The motion comes as women’s shelters are seeing slashes to vital funding needed to sustain operations. Since April 2020, the federal government has provided $300 million in emergency pandemic funding to organizations that combat violence against women. Nearly half of that amount, approximately $145 million, went to women's shelters. On average, each shelter received nearly $130,000 extra a year under the pandemic program — a funding stream that is now set to expire in September. 

Rupnarain said the proposed legislation raises concern about putting vulnerable people at risk. For example, she explained, if a partner catches wind that their partner has access to their information around a history of violence, would it expose them to more risk? Then it comes down to prevention, which the social service sector is hard pressed to help with. 

“I think more work would need to be done around pathways to access frameworks — people having that information earlier, how do they get information earlier when you're in an abusive relationship already and are disempowered to even be able to have access to get information and support. So I’ll be curious to see more research on its effectiveness.”

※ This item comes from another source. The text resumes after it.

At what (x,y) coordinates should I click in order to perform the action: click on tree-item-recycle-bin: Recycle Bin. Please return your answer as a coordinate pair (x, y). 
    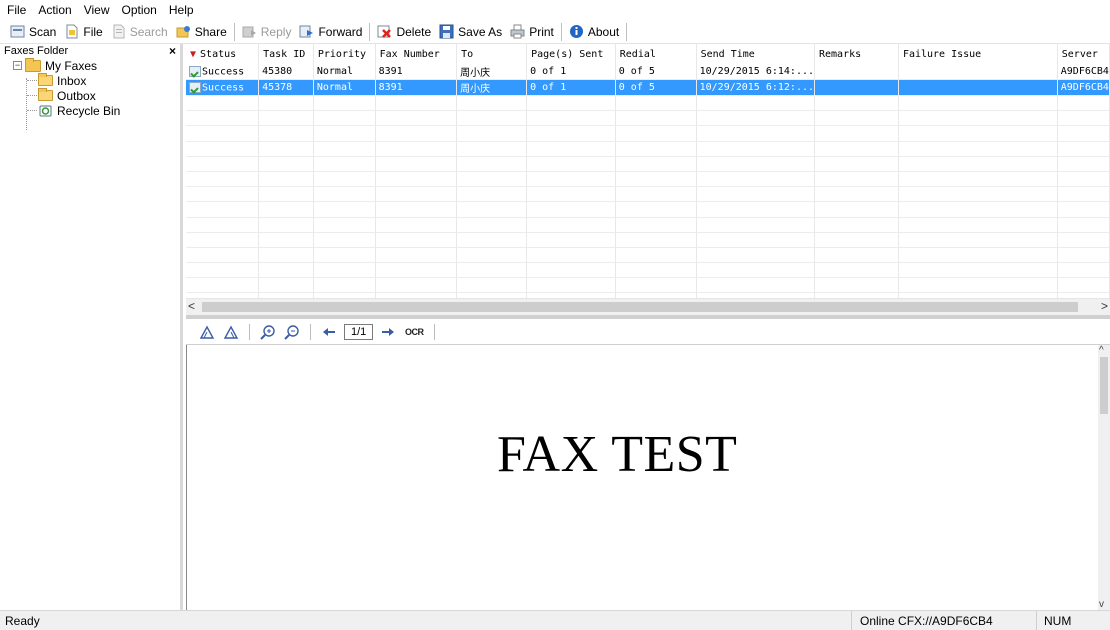
    Looking at the image, I should click on (90, 110).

A lot of people don’t access services not because they don’t exist, but because they don’t know about them. 

A 2021 report from a group of researchers in the UK found that a key issue identified by female victims was a lack of awareness that legislation like Clare’s Law existed or how it could be used to help them. Women that were interviewed also described feeling too afraid to access the scheme when they were in an abusive relationship because they feared the consequences for themselves and, in some cases, their children, bringing into question “the preventive value of the [Domestic Violence Disclosure Schemes], either because of the barriers in accessing the scheme or at least having access before their partner turns abusive.”

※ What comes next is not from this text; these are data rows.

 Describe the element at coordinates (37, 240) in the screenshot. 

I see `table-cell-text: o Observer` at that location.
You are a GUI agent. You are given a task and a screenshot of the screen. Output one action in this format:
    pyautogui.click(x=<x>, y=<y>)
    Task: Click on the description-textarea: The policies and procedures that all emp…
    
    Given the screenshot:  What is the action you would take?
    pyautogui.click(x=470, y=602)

Critics have pointed out that once women are advised by the police of their partner's violent history, legislation like Clare’s Law does not guarantee they will receive any extra protection. Creating a false sense of safety for a woman after seeking information on their partner is another concern. What if they have never been reported before (which is sometimes the case) but have a long history of violence?

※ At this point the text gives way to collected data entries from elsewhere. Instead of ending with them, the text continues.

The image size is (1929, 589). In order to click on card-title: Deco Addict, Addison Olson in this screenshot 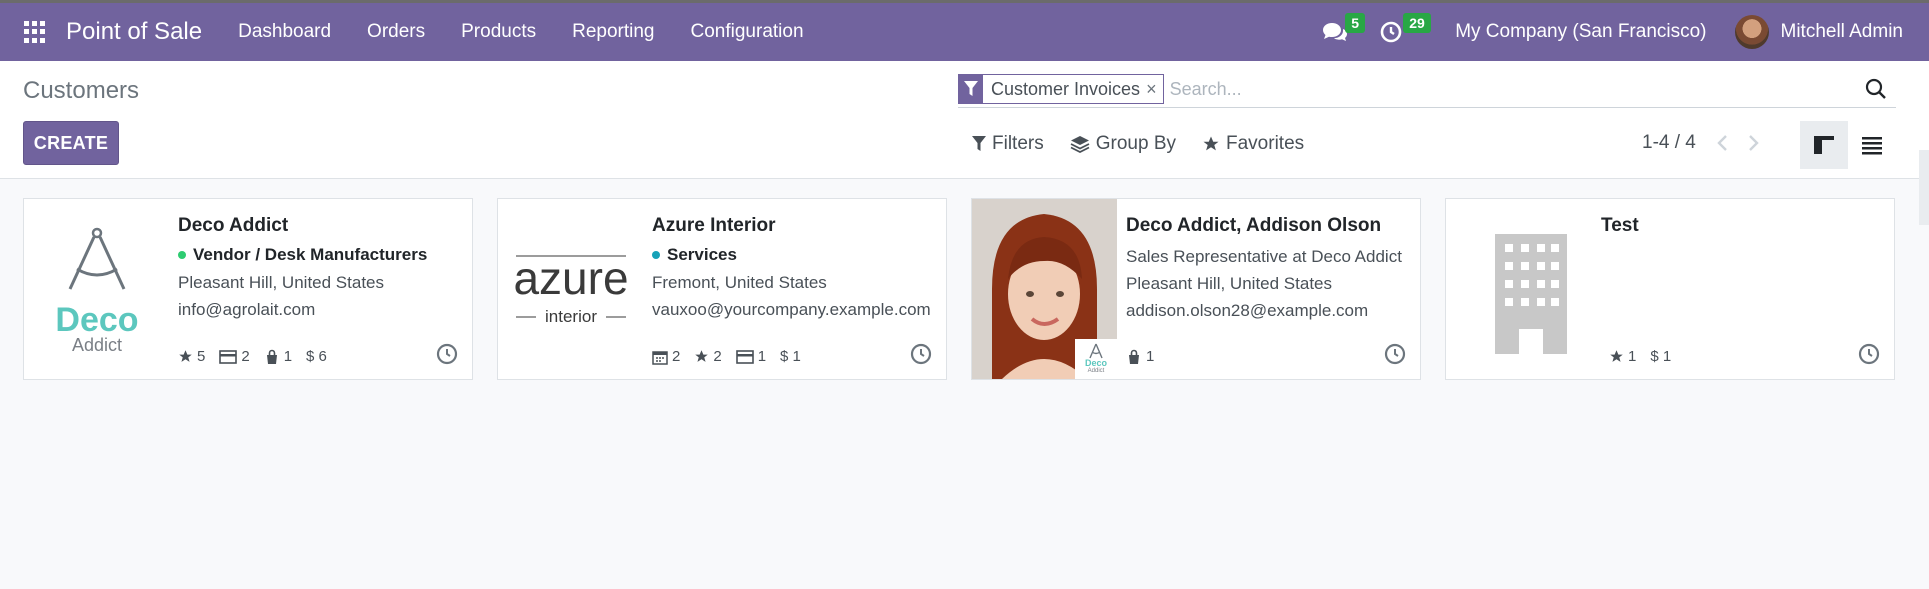, I will do `click(1254, 226)`.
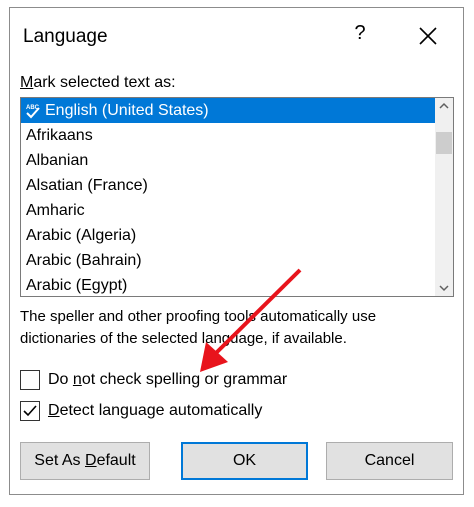 Image resolution: width=474 pixels, height=507 pixels. Describe the element at coordinates (244, 461) in the screenshot. I see `ok-button: OK` at that location.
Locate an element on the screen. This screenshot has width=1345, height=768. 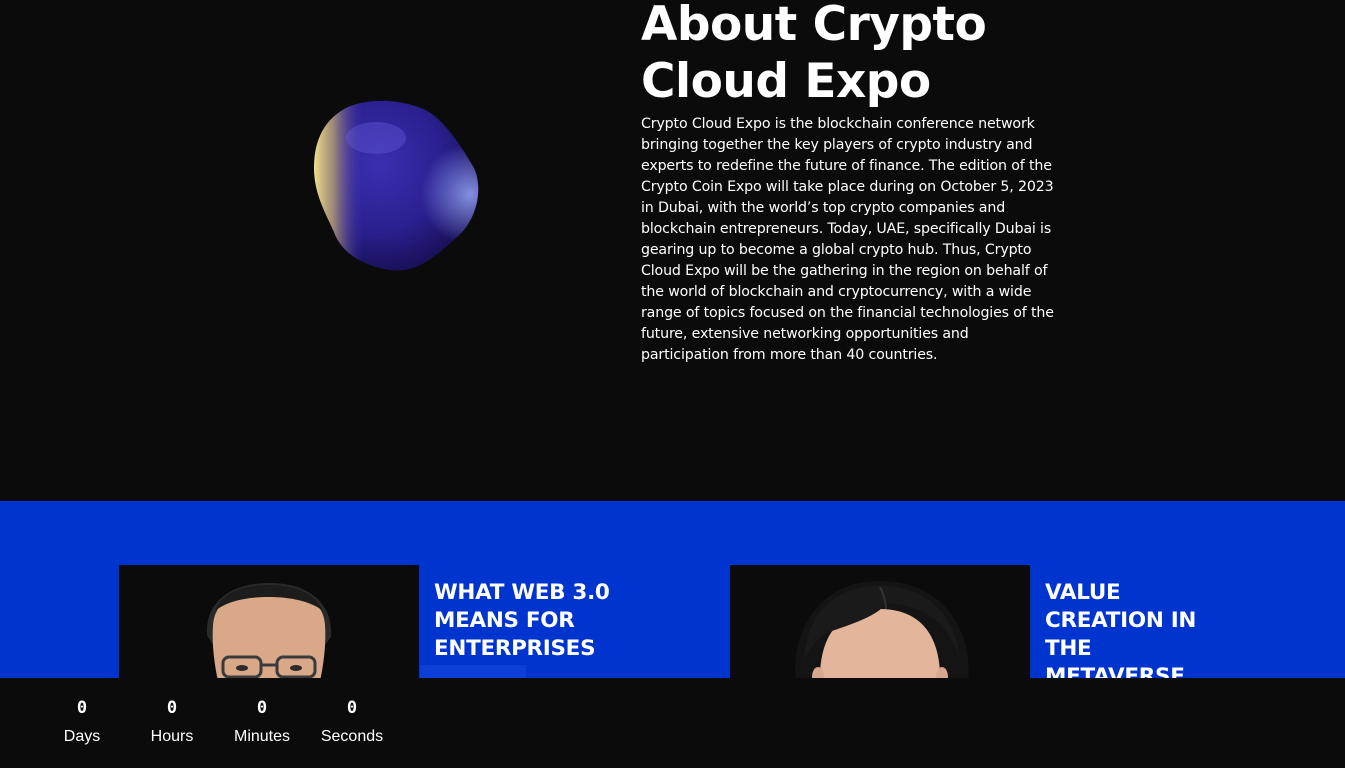
about-title: About Crypto Cloud Expo is located at coordinates (814, 54).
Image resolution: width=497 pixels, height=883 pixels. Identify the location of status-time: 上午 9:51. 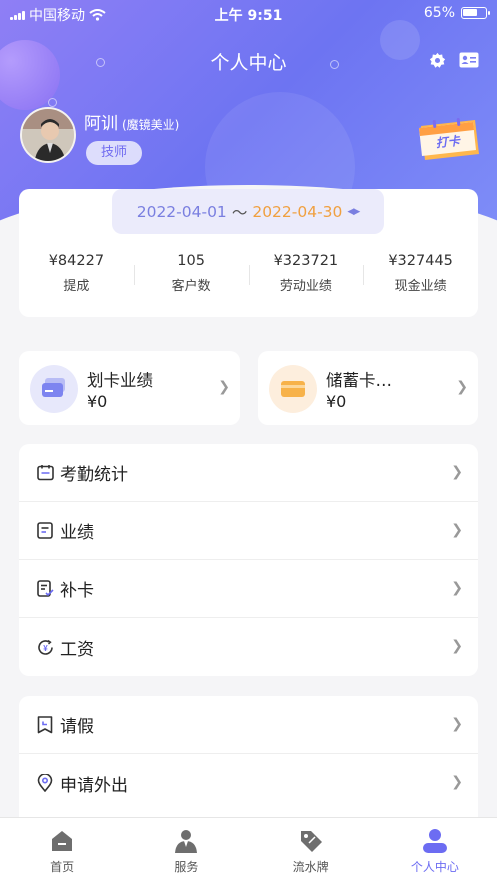
(248, 16).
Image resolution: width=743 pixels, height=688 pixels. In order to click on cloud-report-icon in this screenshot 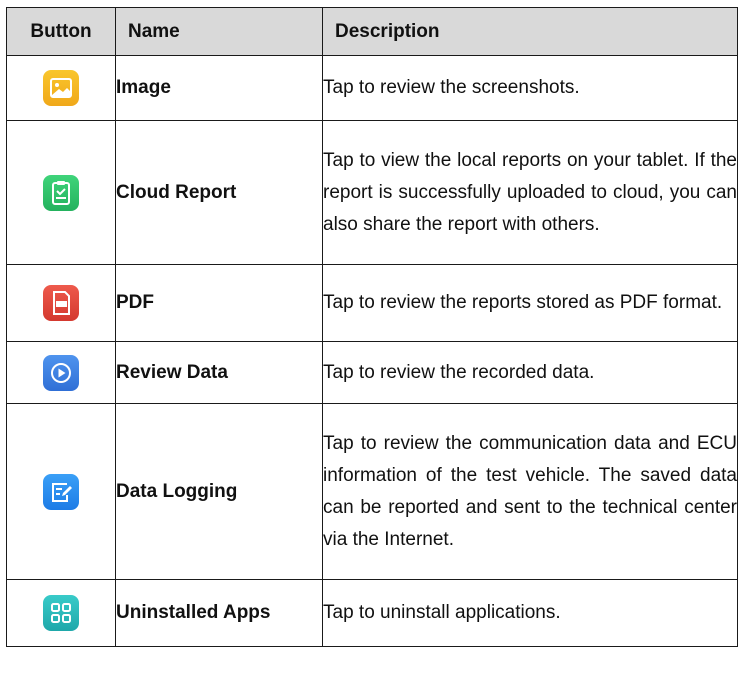, I will do `click(61, 192)`.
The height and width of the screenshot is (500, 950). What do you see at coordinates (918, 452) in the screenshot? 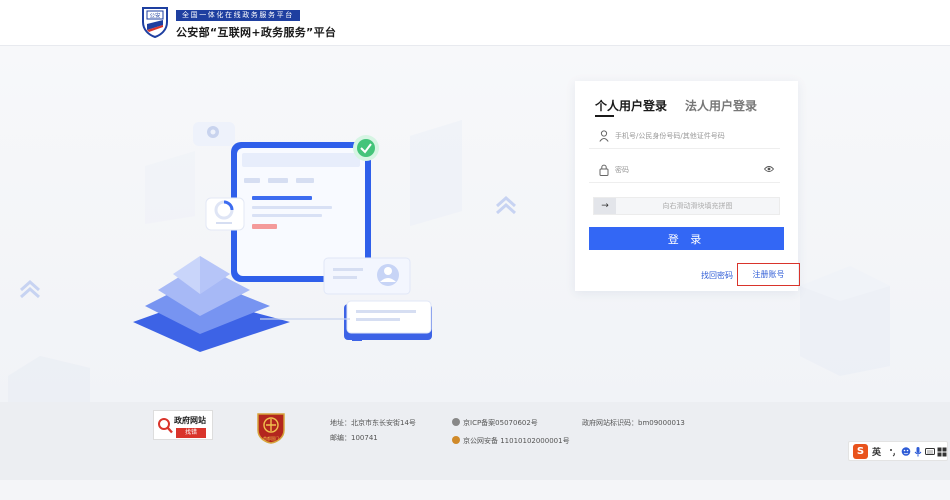
I see `microphone-icon` at bounding box center [918, 452].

“We don't have enough preventive measures for people as a society, not just in Peel, but even outside of Peel, we're more reactive,”  Rupnarain said. “There's so many huge gaps, and while if Clare’s Law passes, I think it is a step up, I think the implementation of it would not be that easy, because we don't have a system in place structured enough to facilitate that.

“It's too early, I think, to assess the long-term impact of Clare’s Law on intimate partner violence. I think a lot of work needs to be done in terms of educating people even before we try to pass it.”